TRY IT = Looking at the records below, please say how many lines contain the word "ANIVERSARIANTE", as a bare number.

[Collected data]
____

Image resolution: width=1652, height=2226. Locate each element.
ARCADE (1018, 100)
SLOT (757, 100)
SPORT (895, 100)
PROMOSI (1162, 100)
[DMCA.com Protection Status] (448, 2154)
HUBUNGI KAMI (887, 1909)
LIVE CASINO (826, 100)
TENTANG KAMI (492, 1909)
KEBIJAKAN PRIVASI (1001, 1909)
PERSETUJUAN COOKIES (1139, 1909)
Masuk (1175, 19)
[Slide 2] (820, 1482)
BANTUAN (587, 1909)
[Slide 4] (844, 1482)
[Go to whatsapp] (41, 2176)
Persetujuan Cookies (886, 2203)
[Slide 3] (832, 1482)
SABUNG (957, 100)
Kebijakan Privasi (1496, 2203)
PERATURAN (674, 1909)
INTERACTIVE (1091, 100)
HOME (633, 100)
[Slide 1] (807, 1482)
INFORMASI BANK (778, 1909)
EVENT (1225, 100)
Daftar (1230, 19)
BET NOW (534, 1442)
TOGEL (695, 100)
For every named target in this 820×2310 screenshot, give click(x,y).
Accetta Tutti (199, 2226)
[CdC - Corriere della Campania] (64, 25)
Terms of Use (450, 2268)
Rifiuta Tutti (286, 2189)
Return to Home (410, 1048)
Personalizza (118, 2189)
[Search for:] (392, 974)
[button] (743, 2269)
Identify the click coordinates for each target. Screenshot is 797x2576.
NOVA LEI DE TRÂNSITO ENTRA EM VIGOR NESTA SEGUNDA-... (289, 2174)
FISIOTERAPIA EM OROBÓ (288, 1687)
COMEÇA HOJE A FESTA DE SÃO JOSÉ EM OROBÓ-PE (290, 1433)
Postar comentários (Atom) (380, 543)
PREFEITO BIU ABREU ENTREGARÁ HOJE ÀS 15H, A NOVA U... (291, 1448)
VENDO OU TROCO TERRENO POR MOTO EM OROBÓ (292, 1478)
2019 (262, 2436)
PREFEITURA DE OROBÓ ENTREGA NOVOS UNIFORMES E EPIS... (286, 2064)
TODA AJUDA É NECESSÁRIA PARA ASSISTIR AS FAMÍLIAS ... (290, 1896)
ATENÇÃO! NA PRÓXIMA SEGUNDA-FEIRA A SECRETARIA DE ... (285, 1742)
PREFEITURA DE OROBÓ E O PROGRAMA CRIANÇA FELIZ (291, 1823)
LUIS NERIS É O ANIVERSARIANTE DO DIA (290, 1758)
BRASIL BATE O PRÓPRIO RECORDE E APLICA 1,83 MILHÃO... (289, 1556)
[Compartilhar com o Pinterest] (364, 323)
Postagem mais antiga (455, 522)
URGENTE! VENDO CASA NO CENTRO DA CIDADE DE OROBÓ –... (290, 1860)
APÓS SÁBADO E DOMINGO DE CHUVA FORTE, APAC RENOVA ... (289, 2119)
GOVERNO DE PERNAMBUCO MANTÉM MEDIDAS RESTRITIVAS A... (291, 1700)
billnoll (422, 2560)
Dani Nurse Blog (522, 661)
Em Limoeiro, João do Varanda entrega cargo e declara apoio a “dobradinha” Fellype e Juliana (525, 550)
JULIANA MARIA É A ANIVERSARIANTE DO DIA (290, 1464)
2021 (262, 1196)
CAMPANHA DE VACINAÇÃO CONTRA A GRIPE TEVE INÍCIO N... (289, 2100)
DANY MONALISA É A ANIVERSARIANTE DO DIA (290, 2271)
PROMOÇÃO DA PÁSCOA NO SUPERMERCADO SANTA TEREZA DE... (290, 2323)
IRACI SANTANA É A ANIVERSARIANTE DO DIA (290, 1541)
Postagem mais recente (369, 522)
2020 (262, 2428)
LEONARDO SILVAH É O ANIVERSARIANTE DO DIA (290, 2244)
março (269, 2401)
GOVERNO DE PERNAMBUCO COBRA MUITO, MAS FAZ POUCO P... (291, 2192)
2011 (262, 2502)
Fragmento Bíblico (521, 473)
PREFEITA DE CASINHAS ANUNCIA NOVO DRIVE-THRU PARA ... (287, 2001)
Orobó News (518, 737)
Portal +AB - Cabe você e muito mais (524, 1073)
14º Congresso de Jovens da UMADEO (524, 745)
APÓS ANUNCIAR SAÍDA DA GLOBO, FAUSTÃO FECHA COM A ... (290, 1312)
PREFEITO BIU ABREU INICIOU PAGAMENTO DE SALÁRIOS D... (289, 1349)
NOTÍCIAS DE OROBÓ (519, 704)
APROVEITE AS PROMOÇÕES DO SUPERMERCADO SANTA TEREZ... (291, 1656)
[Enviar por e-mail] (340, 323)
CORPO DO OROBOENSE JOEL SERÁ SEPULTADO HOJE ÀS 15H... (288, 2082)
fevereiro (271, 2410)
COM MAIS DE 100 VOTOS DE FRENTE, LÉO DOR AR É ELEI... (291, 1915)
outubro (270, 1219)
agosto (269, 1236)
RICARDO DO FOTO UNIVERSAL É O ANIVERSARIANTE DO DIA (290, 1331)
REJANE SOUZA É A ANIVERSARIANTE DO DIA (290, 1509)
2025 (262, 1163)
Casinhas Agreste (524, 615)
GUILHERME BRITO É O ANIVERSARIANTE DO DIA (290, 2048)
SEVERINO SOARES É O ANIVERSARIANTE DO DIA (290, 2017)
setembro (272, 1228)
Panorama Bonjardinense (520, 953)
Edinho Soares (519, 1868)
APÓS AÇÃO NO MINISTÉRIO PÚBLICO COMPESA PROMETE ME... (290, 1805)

____

EXERCISE OUTPUT = 9